> **Exercise prompt**:
Your answer must be an exact copy of the records, minus any pictures.

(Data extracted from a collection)
☆ ☆ ☆

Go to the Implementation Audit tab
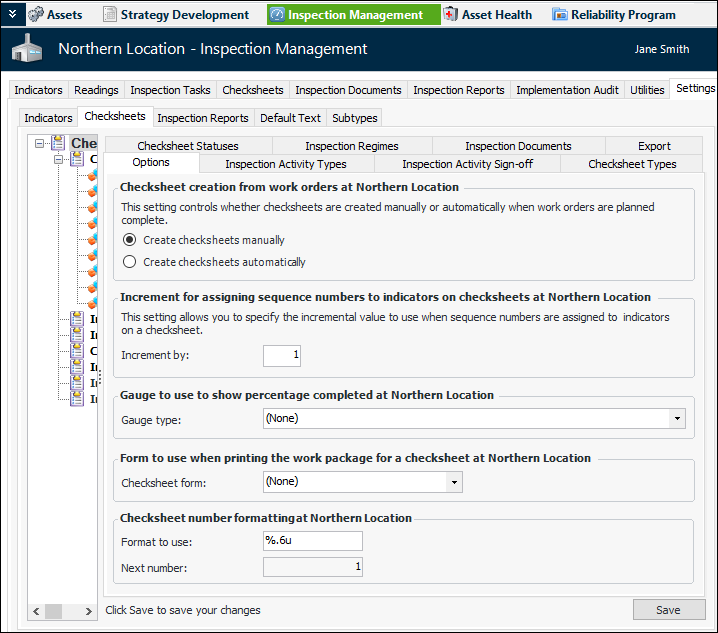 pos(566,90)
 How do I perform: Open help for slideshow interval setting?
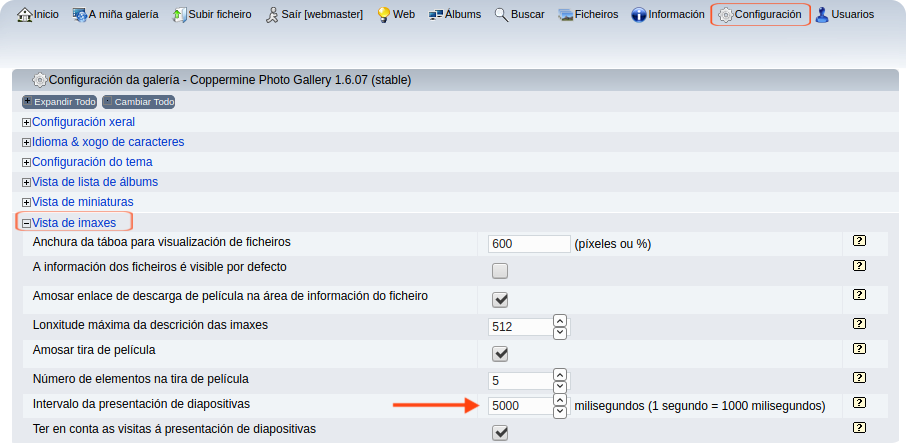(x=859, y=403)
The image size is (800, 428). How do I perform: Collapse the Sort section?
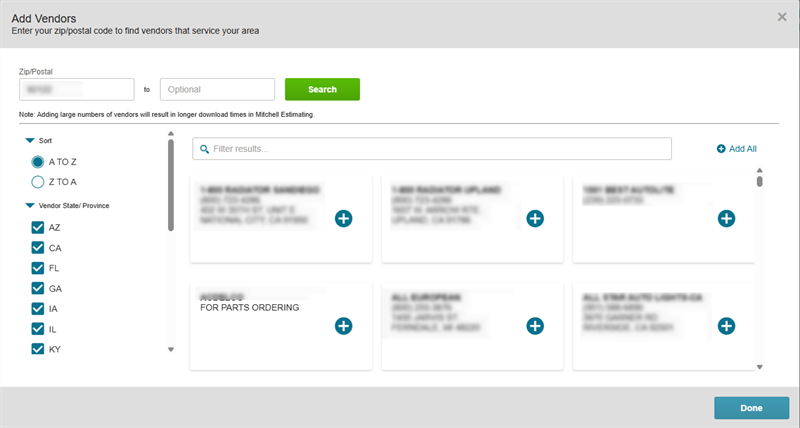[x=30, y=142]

☆ ☆ ☆

> **Exercise result**:
Go to the Implementation Audit tab
 pos(566,90)
 How do I perform: Open help for slideshow interval setting?
(x=859, y=403)
The image size is (800, 428). How do I perform: Collapse the Sort section?
[x=30, y=142]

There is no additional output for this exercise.